Desktop linux - still not there
Whilst I use Linux for many things and love it. On the desktop, even in the latest funky supposedly "idiot-proof" versions, it is still a million miles away from being actually useable for the mass public and so called "idiots".
See the problem is you still need a degree in Geekdom to configure the damn thing for your particular hardware, and even then support for many bits of kit is frankly "alpha" quality (WiFi and laptop support in particular).
I keep trying every now and again, running Linux on my laptop. It's just not there. Still. The basics work out of the box and looks nice, but half the hardware is just not supported and involves a lot of googling very technical geek forums for help.

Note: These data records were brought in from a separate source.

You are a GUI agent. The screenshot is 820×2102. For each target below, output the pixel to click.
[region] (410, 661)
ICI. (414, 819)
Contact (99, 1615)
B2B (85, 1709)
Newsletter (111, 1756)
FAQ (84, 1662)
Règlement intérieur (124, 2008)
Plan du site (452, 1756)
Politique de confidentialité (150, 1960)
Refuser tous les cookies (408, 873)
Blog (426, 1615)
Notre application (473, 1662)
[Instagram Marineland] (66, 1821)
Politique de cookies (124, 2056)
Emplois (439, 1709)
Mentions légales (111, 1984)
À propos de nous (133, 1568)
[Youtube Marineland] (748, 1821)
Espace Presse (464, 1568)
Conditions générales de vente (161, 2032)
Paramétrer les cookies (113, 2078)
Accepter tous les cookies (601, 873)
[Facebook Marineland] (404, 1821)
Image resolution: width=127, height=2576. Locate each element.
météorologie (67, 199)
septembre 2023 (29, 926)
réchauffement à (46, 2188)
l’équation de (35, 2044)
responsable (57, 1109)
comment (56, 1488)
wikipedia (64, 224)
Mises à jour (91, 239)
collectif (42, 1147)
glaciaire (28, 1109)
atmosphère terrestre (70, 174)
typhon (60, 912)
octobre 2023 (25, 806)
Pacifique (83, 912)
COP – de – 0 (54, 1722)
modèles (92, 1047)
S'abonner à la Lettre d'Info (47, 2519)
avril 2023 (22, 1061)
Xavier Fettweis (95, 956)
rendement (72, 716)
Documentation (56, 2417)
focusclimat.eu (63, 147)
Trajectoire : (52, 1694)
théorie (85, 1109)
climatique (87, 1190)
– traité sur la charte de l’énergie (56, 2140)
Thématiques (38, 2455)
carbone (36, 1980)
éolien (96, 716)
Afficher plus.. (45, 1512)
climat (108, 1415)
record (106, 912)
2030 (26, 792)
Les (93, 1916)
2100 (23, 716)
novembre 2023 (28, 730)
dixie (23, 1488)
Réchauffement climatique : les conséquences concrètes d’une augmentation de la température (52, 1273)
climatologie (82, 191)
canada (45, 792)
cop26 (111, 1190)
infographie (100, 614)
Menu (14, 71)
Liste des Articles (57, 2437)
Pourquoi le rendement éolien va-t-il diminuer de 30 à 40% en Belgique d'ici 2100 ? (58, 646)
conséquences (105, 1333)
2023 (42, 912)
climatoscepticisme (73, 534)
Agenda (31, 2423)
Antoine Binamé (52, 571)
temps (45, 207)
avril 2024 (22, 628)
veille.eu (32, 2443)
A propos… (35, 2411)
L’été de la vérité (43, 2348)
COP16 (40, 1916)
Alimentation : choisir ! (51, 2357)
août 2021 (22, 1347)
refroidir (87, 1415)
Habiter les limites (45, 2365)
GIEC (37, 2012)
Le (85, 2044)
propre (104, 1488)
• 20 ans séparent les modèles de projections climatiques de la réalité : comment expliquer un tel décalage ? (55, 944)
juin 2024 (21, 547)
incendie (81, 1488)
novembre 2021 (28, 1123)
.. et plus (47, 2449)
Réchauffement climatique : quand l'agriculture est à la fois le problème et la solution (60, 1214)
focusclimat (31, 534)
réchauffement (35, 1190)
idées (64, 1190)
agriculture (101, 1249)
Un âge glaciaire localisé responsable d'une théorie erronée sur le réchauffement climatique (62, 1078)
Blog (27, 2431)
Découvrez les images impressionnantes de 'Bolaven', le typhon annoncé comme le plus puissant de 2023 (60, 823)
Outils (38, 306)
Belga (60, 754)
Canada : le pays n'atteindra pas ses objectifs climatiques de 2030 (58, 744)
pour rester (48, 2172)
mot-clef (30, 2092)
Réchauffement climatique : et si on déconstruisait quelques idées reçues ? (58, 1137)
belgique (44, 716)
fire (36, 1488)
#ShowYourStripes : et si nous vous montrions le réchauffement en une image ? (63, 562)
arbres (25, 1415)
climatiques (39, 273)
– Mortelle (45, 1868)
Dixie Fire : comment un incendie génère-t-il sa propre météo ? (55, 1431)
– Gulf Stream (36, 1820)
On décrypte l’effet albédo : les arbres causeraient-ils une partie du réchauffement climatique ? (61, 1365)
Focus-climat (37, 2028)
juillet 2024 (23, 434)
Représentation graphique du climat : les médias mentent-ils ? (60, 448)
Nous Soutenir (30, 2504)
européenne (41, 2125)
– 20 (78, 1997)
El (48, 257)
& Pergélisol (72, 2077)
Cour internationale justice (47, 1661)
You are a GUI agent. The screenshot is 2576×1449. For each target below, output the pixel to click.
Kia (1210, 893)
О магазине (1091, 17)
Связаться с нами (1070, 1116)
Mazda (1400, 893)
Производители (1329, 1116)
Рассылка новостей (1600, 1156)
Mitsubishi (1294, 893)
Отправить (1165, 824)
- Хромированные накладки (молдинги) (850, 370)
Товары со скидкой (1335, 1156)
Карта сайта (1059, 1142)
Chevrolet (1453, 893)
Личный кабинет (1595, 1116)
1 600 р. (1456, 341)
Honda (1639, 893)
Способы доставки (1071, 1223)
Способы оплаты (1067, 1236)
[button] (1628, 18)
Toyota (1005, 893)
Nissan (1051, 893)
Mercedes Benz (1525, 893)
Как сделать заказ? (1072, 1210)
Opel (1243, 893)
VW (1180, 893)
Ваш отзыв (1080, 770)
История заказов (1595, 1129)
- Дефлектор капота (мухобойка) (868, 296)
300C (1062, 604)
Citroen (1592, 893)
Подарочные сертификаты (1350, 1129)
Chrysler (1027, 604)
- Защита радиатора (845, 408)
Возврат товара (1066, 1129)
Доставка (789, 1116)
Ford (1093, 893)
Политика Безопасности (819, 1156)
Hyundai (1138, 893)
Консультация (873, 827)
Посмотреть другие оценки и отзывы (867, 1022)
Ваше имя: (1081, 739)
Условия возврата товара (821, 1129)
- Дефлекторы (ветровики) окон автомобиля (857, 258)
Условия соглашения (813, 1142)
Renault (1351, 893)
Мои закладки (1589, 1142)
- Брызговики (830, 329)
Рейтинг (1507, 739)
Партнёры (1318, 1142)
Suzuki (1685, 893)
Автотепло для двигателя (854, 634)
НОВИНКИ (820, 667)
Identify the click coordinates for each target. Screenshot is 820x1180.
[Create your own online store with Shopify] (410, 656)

I got hacked off eventually with things like WiFi connections that take an hour to establish and then drop again, flakey touchpad and keyboard input, "updates" that corrupt USB drives, and went back to XP (which when kept pretty much to the basic install which supports everything out of the box, and avoiding the likes of system killers like Norton, then loading up loads of open source software like Firefox, Thunderbird and Open Office, works a charm).
Sure, when it comes to hardware and Linux you can just buy stuff you know is compatible. Indeed, that's called an Apple Mac ;-)... and of course you pay through the nose for the work that has been done to ensure it works with only that hardware. What people fail to realise with Microsoft is their software has the immense task of having to run with just about every bit of hardware that exists. Linux is always playing catch up and depending on 16 year old Russian geeks in their bedrooms, and Macs are more like games consoles with fixed hardware. All valid for their purposes, but there's a reason why MS has an OS on almost all desktops.
Then of course there is the development environment. No question there. MS all the way.